### Extracted data entries
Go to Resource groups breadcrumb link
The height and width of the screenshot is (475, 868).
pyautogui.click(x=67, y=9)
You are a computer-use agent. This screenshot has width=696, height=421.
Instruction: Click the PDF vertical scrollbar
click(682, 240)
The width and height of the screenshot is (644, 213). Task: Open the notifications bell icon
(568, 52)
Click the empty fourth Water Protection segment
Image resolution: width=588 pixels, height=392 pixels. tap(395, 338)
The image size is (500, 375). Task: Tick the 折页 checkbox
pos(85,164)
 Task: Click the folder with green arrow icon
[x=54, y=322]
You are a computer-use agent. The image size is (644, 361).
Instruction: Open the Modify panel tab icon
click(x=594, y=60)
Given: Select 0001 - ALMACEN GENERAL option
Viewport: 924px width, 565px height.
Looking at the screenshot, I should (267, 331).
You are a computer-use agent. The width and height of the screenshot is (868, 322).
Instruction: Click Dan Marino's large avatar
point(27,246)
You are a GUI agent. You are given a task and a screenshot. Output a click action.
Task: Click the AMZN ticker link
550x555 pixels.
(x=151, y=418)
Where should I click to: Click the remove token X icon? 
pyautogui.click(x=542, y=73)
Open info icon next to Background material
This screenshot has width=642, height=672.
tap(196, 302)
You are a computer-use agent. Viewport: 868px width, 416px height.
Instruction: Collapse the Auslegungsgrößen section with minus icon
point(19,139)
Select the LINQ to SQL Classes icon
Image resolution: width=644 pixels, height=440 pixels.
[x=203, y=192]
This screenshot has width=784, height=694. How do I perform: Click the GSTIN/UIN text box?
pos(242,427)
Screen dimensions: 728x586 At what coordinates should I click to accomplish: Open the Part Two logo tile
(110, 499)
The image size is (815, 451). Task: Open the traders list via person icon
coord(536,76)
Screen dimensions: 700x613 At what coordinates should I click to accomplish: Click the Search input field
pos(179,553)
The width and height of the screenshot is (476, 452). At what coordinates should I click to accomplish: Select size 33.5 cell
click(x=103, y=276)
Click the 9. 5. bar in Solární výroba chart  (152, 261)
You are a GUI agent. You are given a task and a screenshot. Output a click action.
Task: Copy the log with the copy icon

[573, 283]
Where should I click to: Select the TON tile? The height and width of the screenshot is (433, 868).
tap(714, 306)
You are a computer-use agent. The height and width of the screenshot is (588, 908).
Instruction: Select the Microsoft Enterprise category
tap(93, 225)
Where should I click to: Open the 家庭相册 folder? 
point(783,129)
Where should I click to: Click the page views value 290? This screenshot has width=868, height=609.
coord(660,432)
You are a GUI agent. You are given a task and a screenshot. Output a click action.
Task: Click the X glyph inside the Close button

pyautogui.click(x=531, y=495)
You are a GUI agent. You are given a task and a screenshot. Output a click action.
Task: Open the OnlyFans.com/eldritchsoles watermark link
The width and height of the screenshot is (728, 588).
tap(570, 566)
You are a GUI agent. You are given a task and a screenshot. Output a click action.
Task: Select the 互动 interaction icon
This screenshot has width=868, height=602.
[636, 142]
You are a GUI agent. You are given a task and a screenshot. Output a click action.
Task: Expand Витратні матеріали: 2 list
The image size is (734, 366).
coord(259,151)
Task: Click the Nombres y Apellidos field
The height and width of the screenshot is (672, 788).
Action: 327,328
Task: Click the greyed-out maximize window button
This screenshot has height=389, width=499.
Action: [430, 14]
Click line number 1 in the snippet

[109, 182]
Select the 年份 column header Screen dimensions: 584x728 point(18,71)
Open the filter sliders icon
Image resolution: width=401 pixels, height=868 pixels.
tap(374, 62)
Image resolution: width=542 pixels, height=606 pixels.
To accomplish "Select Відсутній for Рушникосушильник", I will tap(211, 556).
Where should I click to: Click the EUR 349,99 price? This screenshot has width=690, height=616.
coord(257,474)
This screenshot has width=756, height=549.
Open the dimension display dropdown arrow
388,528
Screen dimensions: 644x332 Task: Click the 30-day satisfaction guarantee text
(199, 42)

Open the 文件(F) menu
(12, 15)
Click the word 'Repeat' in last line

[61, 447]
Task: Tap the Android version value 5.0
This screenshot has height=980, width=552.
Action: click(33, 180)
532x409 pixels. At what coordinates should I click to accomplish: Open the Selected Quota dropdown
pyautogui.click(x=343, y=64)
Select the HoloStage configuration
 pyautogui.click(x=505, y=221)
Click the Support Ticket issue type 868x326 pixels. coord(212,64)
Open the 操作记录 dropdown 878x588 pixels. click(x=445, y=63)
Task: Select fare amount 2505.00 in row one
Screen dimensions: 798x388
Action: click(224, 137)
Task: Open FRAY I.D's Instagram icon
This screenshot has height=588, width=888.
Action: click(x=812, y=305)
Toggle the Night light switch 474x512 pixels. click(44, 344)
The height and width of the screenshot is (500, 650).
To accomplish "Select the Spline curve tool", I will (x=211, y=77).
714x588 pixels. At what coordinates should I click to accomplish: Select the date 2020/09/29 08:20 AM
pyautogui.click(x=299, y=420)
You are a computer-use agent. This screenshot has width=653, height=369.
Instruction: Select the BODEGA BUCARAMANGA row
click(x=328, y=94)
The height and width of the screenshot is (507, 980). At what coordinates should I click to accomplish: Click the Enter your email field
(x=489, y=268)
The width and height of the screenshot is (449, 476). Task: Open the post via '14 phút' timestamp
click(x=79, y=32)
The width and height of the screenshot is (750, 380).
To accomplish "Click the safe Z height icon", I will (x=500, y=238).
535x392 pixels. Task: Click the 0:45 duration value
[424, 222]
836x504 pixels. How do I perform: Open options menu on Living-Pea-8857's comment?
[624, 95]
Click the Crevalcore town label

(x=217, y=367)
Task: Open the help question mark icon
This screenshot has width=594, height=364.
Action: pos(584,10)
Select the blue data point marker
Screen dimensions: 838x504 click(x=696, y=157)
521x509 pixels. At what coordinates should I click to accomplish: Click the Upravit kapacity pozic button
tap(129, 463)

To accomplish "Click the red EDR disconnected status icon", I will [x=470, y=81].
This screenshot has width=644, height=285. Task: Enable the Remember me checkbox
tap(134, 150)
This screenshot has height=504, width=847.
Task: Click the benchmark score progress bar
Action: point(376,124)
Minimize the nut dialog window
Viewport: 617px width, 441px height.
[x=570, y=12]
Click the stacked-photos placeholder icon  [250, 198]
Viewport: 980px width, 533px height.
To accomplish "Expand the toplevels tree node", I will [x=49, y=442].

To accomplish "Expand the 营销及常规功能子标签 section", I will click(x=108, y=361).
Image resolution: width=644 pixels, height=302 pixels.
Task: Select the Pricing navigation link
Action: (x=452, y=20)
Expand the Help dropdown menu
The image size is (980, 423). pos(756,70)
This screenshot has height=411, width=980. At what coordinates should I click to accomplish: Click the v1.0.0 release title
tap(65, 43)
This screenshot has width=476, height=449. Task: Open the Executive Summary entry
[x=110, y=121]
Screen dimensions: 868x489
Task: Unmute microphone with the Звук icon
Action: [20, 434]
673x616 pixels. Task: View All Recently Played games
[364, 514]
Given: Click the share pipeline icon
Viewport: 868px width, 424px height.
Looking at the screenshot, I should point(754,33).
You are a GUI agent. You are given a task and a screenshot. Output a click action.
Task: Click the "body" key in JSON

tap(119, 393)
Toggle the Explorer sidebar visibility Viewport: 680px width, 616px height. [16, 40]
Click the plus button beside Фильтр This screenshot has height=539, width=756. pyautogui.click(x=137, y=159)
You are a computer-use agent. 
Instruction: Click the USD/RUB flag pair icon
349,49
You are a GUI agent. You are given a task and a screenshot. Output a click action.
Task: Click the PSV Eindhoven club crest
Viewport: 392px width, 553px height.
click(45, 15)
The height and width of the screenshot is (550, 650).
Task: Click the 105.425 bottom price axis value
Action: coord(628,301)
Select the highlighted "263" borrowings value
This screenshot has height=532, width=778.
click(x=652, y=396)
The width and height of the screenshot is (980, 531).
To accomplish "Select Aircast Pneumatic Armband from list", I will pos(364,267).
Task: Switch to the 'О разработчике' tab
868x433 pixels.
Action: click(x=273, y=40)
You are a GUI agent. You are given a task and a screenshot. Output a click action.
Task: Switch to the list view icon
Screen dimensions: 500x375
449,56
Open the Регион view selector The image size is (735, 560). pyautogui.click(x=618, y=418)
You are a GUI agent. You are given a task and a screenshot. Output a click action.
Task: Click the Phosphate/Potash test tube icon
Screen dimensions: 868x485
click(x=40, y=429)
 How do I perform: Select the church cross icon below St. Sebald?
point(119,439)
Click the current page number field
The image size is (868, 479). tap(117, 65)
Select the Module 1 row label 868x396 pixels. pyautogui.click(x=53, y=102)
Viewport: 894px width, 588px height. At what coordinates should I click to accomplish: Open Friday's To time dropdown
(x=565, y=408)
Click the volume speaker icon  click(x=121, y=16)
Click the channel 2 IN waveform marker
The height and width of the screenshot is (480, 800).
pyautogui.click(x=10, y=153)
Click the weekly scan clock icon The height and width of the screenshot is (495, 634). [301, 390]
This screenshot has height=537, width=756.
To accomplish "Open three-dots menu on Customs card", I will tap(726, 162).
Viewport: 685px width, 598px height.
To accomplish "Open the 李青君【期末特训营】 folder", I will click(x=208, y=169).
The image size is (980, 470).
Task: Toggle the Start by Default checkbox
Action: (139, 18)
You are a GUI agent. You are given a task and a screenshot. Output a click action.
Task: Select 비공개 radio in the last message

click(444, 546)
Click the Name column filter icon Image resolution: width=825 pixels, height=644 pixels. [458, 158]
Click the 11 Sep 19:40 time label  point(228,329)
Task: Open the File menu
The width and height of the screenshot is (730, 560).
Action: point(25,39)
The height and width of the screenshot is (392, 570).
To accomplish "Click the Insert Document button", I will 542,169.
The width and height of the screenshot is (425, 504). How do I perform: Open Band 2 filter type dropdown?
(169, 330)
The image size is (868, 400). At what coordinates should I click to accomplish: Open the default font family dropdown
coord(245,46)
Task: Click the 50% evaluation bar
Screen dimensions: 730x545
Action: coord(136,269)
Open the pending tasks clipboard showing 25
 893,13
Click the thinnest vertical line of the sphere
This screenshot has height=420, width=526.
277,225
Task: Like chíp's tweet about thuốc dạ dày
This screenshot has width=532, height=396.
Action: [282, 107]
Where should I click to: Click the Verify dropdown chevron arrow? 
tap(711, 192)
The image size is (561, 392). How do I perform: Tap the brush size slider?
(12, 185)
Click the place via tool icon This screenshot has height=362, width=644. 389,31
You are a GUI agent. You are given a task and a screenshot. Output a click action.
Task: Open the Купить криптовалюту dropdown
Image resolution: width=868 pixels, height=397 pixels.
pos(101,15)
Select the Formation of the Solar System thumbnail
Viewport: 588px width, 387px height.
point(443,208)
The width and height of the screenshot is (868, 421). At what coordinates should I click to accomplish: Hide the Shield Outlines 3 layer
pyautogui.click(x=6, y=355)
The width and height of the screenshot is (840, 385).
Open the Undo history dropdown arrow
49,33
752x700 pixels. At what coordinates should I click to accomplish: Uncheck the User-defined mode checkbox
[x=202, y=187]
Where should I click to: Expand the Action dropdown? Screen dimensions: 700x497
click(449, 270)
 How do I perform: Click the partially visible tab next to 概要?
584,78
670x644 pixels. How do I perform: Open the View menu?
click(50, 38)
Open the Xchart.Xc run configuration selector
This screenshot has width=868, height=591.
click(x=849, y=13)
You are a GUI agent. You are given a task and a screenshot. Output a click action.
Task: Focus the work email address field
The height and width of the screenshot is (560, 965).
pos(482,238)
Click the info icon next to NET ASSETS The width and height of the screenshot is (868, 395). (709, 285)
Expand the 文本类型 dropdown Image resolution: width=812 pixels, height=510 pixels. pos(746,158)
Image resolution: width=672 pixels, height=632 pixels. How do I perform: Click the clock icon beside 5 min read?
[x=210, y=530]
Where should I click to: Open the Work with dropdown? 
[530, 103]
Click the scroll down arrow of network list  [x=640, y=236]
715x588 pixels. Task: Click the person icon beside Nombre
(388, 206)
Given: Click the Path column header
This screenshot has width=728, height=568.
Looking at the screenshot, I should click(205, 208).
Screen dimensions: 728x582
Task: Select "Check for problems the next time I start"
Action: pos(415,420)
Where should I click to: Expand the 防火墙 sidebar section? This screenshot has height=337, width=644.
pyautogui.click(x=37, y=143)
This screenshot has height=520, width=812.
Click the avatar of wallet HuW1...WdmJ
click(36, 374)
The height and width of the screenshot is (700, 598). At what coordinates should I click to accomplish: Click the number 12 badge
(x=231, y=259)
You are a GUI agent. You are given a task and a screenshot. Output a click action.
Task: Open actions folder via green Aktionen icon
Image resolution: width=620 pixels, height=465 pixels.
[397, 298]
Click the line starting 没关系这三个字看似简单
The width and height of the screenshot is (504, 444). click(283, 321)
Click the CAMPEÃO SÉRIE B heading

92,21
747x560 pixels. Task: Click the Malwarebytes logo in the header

### Task directions
Copy out all lines above holding "tool".

### Your solution
To accomplish "Select the Spline curve tool", I will (x=211, y=77).
Click the place via tool icon This screenshot has height=362, width=644. 389,31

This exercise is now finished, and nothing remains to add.